At the same time, Israeli warplanes and artillery have been pounding their targets in south Lebanon, inflicting considerable damage. The Israelis say now, according to military sources, that they think they‘ve degraded the Hezbollah strength by about 25 percent. That means that the Israelis have a lot more work to do. They feel that they need to continue attacking Hezbollah for a week, 10 days or so. Their goal is about 50 to 60 percent. At that point, they believe Hezbollah will no longer be effective as a fighting force, will no longer threaten Israel, and that‘s the point the political analysts believe a cease-fire could start coming into effect—Joe.
SCARBOROUGH: Now let‘s go to NBC Middle East bureau chief Richard Engel, who‘s in Beirut tonight—Richard.
RICHARD ENGEL, NBC CORRESPONDENT: Beirut right now is coming apart at the seams. Part of the downtown area, the Dahi (ph) neighborhood, where Hezbollah has its headquarters—I should say had the headquarters—that building and all of the surrounding buildings have been completely destroyed. This city has—is suffering tremendously. Not only is its infrastructure under attack, the airport being hit every single day, today the seaports, but also the communities here are starting to feel the tension.
There have already been some clashes as their—as Christians and Shiites are fighting. Mostly, it‘s the Shiites who support Hezbollah. There have been reports that Christian villages have not allowed in some of the refugees who‘ve been leaving this city to go to Christian villages, which are considered more—somewhat more safe.
And amid all of this, the Israeli air strikes continue. They‘ve been continuing tonight. There have been more than 10. Some of those air strikes have been focused on an area where earlier today, Hezbollah tried to launch a long-range rocket, the longest range it has in its arsenal, something that could go 60 miles carrying a 1,200-pound warhead.
Now, this—what happened was a Hezbollah rocket team was setting up in a van actually not very far from here, to fire this rocket. An Israeli air strike destroyed the van, but that blast sent the rocket up in the sky. It was a failed launch. And then the rocket actually started coming back down right towards us. But luckily, it petered out and fell to the ground harmlessly. But it did send a lot of the reporters, including me, who were on that hill, running and scampering for cover.
SCARBOROUGH: All right. Thank you so much, Richard Engel in Beirut.
Now, Daniel Ayalon is Israel‘s ambassador to the United States. I spoke with him earlier.
(BEGIN VIDEO CLIP)
AMB. DANIEL AYALON, ISRAEL‘S AMBASSADOR TO U.S.: What we do, really, is attacking Hezbollah targets and only Hezbollah targets.
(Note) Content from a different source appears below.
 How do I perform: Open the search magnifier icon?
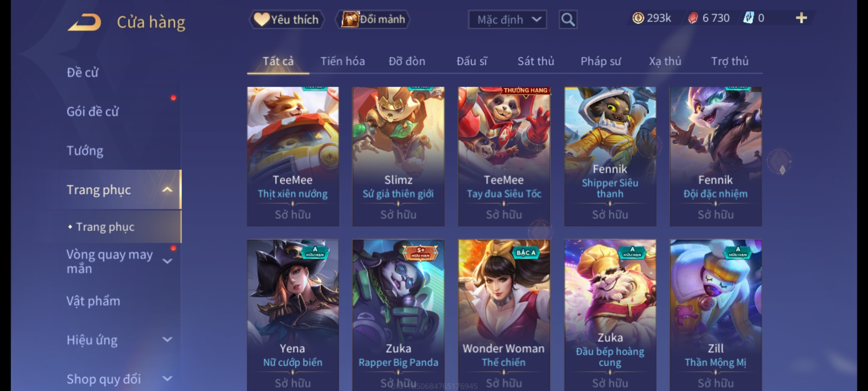[568, 20]
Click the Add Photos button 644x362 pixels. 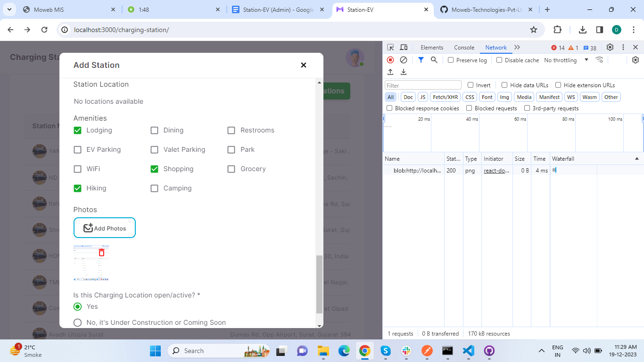[x=105, y=228]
But there is one problem here, Joe, and that is there are no Hezbollah camps. What they do is, they position their arsenal and their terrorist fighters inside populated areas. This is their tactics all along. They are using civilian population as human shields.
But there is an answer to that, as well, too, because what we are doing is we are warning the population to leave, even at the risk of also have the terrorists flee the area. But we are giving them a fair warning. And only once they are cleared, then we attack the weapons, the command and control systems, communication and the terrorist targets themselves.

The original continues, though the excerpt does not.